- TASK GOAL
Look over the material for the string "Debug". Copy every line where it turns up.

- SUPPLIED RECORDS
»»
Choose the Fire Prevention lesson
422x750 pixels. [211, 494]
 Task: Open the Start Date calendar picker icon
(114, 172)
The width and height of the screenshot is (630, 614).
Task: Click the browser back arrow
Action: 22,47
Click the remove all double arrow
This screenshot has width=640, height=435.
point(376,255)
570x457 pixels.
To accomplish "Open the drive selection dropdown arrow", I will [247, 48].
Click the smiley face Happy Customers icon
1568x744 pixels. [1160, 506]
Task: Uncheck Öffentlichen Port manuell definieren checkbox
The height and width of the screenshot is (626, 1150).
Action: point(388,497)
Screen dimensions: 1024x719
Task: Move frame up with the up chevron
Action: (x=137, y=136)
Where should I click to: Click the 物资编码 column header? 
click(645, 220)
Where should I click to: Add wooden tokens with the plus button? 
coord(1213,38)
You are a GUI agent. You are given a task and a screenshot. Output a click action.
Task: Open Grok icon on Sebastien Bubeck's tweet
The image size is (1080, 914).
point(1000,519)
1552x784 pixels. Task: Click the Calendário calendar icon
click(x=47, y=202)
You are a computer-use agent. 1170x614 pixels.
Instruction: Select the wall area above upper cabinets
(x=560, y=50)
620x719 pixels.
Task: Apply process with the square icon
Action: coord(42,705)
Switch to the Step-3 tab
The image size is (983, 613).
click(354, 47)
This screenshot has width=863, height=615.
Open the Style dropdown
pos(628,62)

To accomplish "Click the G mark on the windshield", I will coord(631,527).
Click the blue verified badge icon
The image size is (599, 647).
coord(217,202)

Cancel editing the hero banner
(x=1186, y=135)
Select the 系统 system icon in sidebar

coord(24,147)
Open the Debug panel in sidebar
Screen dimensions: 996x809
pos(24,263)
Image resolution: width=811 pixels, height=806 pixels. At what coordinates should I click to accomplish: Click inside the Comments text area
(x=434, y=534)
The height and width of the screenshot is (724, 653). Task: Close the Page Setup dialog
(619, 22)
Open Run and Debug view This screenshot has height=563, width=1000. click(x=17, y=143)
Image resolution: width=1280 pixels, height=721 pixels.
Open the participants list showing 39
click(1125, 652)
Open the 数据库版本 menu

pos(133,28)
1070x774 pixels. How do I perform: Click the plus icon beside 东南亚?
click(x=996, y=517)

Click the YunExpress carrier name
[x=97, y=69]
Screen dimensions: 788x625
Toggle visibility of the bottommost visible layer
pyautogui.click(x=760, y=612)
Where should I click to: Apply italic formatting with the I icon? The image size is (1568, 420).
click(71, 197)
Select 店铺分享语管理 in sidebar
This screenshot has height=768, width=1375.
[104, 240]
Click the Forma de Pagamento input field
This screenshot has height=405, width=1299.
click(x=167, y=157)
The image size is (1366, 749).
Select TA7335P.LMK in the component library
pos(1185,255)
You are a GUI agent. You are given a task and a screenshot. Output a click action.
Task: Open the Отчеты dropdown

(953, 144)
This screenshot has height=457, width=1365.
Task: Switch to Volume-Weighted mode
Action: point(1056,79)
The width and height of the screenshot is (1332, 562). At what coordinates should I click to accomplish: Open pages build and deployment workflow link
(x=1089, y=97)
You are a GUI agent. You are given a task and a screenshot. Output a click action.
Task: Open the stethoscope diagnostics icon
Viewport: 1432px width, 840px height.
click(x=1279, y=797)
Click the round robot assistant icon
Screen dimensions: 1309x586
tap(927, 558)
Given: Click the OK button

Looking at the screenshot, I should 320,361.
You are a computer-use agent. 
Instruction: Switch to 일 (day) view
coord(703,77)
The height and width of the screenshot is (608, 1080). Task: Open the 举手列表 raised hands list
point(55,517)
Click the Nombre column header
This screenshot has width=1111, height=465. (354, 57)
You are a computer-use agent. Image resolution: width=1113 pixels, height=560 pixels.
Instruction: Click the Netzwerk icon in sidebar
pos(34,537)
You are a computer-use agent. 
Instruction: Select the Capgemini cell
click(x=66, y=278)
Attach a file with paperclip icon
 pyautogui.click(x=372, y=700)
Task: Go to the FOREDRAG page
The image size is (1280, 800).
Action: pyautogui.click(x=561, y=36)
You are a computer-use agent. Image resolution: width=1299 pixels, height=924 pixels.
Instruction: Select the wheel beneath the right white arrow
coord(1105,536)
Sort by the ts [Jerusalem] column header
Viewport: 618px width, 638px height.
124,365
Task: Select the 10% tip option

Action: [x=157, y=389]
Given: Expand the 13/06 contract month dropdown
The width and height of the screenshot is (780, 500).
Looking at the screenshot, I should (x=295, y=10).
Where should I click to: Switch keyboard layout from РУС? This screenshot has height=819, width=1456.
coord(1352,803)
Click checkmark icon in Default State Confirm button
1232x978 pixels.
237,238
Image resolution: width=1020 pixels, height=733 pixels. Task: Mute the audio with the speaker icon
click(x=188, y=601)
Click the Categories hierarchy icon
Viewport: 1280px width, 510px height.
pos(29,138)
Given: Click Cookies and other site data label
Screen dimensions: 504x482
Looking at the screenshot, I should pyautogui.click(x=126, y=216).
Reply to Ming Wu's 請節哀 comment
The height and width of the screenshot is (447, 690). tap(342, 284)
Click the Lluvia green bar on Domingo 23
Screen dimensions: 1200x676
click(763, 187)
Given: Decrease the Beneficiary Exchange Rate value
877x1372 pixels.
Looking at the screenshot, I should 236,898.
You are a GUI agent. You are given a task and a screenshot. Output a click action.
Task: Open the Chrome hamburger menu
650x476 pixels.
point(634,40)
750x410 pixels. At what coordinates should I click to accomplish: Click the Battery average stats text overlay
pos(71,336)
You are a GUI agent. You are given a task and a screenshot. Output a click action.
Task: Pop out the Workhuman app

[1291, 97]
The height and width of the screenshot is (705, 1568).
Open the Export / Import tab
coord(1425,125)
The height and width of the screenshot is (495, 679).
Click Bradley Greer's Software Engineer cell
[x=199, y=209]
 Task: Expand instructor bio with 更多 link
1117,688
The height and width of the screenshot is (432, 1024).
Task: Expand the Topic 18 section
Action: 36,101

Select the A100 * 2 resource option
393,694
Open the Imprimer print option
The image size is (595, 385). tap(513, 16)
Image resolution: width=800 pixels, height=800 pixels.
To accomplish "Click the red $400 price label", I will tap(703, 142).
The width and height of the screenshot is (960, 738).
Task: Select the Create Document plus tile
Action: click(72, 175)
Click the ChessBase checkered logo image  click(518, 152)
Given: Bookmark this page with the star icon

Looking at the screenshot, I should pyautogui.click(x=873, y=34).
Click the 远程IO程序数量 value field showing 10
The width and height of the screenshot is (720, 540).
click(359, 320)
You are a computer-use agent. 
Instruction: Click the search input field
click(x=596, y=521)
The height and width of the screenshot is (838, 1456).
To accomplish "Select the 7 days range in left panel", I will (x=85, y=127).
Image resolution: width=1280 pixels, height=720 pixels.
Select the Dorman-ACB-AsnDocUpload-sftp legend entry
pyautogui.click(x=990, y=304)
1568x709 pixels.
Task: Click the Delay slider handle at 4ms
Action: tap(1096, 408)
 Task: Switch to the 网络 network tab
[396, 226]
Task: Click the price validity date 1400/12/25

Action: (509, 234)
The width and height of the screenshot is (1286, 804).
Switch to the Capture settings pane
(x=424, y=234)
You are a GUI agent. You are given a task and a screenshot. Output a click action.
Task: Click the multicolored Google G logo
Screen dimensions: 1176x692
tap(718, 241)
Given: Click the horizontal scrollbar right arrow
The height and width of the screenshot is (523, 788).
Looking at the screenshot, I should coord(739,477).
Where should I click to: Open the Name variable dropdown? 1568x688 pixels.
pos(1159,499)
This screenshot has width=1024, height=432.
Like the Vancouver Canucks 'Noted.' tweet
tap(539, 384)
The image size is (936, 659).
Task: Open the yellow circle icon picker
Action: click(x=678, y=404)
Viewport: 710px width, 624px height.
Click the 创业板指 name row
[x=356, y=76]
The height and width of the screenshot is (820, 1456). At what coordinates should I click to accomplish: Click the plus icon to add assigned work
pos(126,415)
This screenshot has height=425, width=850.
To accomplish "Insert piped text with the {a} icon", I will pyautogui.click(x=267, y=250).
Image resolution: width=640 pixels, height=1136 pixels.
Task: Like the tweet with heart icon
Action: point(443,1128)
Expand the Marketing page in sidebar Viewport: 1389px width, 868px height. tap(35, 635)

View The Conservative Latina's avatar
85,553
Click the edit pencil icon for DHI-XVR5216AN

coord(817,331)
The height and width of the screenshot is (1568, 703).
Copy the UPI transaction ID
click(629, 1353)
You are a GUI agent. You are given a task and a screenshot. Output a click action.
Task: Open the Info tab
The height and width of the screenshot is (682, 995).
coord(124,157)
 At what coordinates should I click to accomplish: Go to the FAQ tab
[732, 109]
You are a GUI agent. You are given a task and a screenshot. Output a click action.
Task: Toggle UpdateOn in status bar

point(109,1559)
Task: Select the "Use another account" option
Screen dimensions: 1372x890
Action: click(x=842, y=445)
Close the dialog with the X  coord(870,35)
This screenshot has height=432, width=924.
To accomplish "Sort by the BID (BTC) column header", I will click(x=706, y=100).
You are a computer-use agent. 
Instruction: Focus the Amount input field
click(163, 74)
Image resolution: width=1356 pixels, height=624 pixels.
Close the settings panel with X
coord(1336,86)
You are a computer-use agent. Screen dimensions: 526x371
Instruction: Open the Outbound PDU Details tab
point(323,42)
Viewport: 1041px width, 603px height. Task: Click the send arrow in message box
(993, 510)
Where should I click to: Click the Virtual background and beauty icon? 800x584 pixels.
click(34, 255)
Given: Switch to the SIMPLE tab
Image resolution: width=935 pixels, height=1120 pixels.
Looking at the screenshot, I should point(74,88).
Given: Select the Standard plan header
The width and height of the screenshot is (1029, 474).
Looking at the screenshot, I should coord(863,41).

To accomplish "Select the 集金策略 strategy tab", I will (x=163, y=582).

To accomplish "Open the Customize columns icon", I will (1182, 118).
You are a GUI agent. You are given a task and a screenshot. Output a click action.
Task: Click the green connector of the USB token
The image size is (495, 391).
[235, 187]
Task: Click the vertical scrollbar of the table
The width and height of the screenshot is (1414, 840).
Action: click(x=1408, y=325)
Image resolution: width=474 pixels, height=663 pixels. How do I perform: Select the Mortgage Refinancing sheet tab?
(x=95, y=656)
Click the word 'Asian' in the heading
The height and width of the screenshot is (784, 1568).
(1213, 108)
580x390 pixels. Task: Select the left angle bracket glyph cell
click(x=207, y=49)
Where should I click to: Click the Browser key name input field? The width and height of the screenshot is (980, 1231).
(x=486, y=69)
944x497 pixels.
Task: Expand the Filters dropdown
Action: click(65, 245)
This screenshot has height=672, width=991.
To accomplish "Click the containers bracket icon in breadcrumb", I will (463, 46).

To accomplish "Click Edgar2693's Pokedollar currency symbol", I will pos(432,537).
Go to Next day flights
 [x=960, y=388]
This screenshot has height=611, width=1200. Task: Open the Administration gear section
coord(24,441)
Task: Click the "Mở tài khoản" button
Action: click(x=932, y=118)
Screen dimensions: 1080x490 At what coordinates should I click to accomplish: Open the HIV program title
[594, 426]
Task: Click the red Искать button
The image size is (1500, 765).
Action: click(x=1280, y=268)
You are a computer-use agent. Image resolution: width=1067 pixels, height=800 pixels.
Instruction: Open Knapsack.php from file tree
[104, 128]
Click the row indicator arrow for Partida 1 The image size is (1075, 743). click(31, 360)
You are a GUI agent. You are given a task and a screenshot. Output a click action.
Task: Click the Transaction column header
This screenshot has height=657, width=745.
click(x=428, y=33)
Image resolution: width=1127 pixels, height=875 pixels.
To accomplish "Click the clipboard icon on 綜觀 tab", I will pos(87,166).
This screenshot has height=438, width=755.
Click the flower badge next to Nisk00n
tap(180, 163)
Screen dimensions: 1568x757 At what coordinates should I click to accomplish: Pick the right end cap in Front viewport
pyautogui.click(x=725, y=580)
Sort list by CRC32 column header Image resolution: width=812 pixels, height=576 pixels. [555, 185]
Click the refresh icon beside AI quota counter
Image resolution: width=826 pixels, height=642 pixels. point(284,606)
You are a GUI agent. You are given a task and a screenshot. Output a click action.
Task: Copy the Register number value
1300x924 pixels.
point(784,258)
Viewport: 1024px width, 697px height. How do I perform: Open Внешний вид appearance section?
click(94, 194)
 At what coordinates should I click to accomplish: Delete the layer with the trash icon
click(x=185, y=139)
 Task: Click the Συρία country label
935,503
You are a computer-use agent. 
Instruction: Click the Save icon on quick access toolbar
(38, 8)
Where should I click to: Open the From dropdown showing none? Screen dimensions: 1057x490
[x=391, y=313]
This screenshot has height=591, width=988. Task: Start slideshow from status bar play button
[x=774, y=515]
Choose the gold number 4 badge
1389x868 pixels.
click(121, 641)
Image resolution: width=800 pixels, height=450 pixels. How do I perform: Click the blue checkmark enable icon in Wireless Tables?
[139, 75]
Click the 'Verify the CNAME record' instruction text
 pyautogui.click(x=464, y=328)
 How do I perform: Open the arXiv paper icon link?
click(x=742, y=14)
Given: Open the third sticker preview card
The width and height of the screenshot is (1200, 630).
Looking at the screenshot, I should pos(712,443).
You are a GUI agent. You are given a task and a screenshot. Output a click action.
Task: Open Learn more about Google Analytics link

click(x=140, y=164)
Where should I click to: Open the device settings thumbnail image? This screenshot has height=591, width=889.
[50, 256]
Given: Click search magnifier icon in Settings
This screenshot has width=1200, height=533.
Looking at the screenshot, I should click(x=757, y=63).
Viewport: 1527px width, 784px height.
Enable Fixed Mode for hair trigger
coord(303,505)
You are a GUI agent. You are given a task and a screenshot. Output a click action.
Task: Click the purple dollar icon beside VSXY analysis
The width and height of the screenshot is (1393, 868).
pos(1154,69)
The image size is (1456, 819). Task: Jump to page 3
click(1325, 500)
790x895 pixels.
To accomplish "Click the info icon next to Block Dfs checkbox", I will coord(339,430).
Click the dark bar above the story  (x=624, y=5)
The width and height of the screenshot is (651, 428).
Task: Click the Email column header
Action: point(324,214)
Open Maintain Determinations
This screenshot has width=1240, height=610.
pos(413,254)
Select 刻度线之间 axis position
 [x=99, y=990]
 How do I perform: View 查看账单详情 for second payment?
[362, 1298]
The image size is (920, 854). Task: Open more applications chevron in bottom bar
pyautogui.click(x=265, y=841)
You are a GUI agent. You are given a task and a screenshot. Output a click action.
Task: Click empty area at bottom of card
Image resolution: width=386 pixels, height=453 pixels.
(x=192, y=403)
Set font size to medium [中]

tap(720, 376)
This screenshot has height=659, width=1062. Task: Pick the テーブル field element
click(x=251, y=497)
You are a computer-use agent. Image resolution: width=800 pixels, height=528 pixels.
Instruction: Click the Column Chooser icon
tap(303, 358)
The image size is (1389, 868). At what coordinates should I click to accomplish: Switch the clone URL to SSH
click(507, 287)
««
- RESULT
Open the Debug panel in sidebar
Open Run and Debug view This screenshot has height=563, width=1000. click(x=17, y=143)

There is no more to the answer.